I have the above nested schema where I want to change column z's log from string to struct.

 |-- x: array (nullable = true)
 |    |-- element: struct (containsNull = true)
 |    |    |-- y: long (nullable = true)
 |    |    |-- z: array (nullable = true)
 |    |    |    |-- element: struct (containsNull = true)
 |    |    |    |    |-- log: struct (nullable = true)
 |    |    |    |    |    |    |-- b: string (nullable = true)
 |    |    |    |    |    |    |-- c: string (nullable = true)

I'm not using Spark 3 but Spark 2.4.x.
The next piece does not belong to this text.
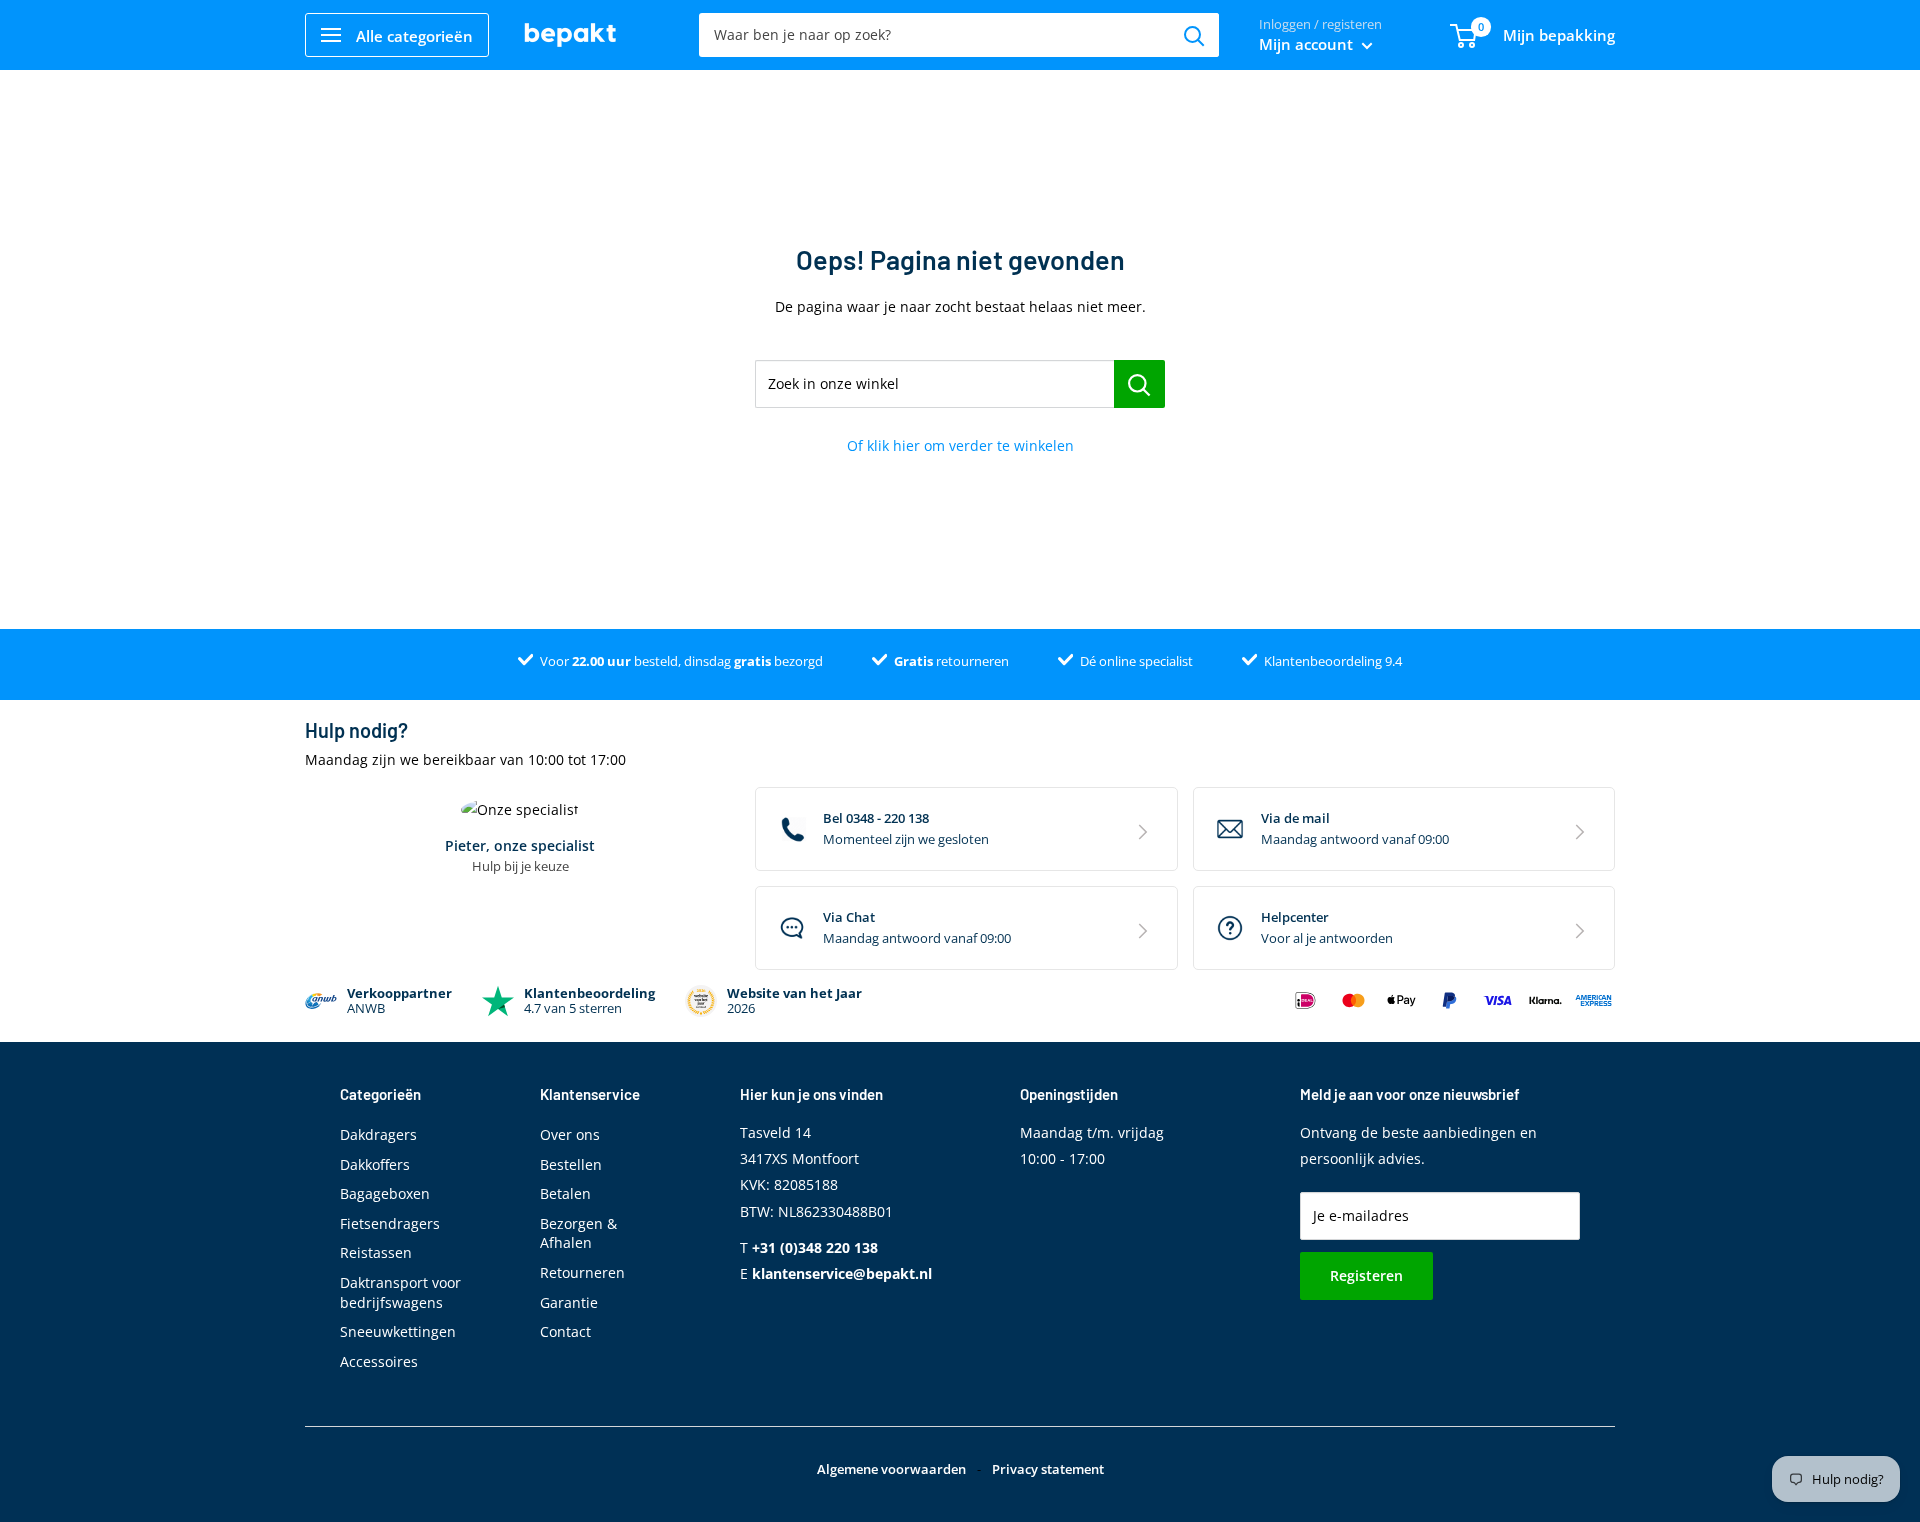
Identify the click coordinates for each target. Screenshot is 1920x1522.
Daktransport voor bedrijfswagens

Will prefer Scala way but python works too since this is a one time manual thing to backfill some past data.

Is there a way to do this with some udf or any other way?
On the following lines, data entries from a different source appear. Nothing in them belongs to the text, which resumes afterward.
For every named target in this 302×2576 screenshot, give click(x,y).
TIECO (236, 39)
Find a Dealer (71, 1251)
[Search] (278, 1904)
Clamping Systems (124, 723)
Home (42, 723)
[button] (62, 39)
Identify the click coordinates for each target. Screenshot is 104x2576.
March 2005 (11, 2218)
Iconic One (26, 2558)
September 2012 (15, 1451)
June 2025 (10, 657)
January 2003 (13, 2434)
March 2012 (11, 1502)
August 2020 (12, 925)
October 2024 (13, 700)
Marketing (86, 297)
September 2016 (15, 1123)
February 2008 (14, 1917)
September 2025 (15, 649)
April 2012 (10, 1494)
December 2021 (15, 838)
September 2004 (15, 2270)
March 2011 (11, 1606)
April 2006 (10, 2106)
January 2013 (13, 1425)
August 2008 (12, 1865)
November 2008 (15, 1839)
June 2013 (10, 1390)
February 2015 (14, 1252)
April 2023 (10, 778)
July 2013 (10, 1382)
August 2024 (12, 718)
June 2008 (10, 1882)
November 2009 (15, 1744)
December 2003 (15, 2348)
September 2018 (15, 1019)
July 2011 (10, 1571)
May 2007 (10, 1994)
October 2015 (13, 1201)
I know it's easy to do this via from_json but the nested array of struct is causing issues.

2

There are 2 answers

0
wwnde On

Higher Order functions are your friend in this case. Coalesce basically. Code below

 df = df.withColumn('x', F.expr('transform(x, e -> struct(e.y as y, array(struct(coalesce(("1" as a,"2" as b)) as log))as z))')).printSchema()

root
 |-- x: array (nullable = true)
 |    |-- element: struct (containsNull = false)
 |    |    |-- y: long (nullable = true)
 |    |    |-- z: array (nullable = false)
 |    |    |    |-- element: struct (containsNull = false)
 |    |    |    |    |-- log: struct (nullable = false)
 |    |    |    |    |    |-- a: string (nullable = false)
 |    |    |    |    |    |-- b: string (nullable = false)
3
ZygD On

I think it depends on the values in your log column. I mean, the way you want to split the string into 2 separate fields.

The following PySpark code will just "move" your log values to b and c fields.

# Example data:

schema = (
    T.StructType([
        T.StructField('x', T.ArrayType(T.StructType([
            T.StructField('y', T.LongType()),
            T.StructField('z', T.ArrayType(T.StructType([
                T.StructField('log', T.StringType())
            ]))),
        ])))
    ])
)
df = spark.createDataFrame([
    [
        [[
            9,
            [[
                'text'
            ]]
        ]]
    ]
], schema)

df.printSchema()
# root
#  |-- x: array (nullable = true)
#  |    |-- element: struct (containsNull = true)
#  |    |    |-- y: long (nullable = true)
#  |    |    |-- z: array (nullable = true)
#  |    |    |    |-- element: struct (containsNull = true)
#  |    |    |    |    |-- log: string (nullable = true)
df = df.withColumn('x', F.expr('transform(x, e -> struct(e.y as y, array(struct(struct(e.z.log[0] as b, e.z.log[0] as c) as log)) as z))'))

df.printSchema()
# root
#  |-- x: array (nullable = true)
#  |    |-- element: struct (containsNull = false)
#  |    |    |-- y: long (nullable = true)
#  |    |    |-- z: array (nullable = false)
#  |    |    |    |-- element: struct (containsNull = false)
#  |    |    |    |    |-- log: struct (nullable = false)
#  |    |    |    |    |    |-- b: string (nullable = true)
#  |    |    |    |    |    |-- c: string (nullable = true)

If string transformations are needed on log column, e.z.log[0] parts need to be changed to include string transformations.